Pictures aside, reproduce exactly and only the lines from the one containing "Viewport: 524px width, 210px" through the end of the records.

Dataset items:
▬▬▬▬▬▬

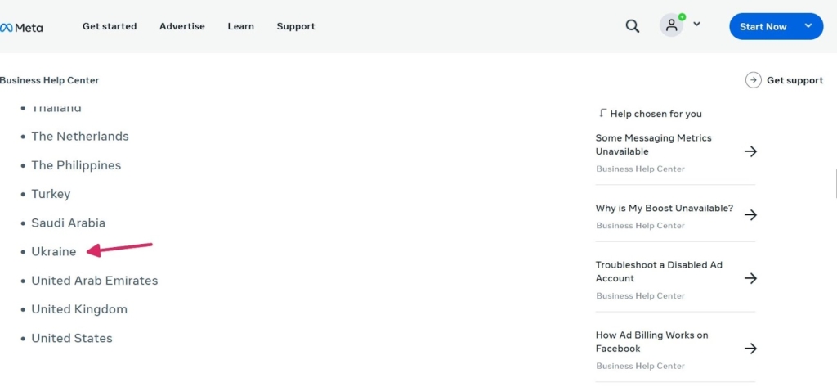Image resolution: width=837 pixels, height=387 pixels.
Task: Open the Get started menu
Action: coord(110,26)
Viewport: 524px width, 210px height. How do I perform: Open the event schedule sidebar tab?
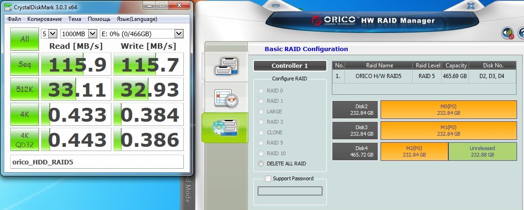[226, 97]
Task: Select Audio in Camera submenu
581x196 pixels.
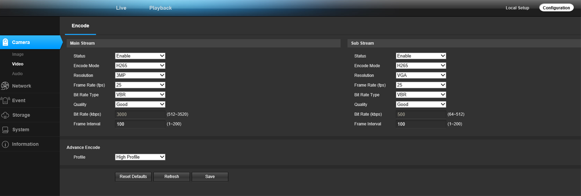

▬▬▬▬▬▬

→ **Reply**
Viewport: 524px width, 210px height. How do I perform: Open the event schedule sidebar tab?
[226, 97]
Task: Select Audio in Camera submenu
581x196 pixels.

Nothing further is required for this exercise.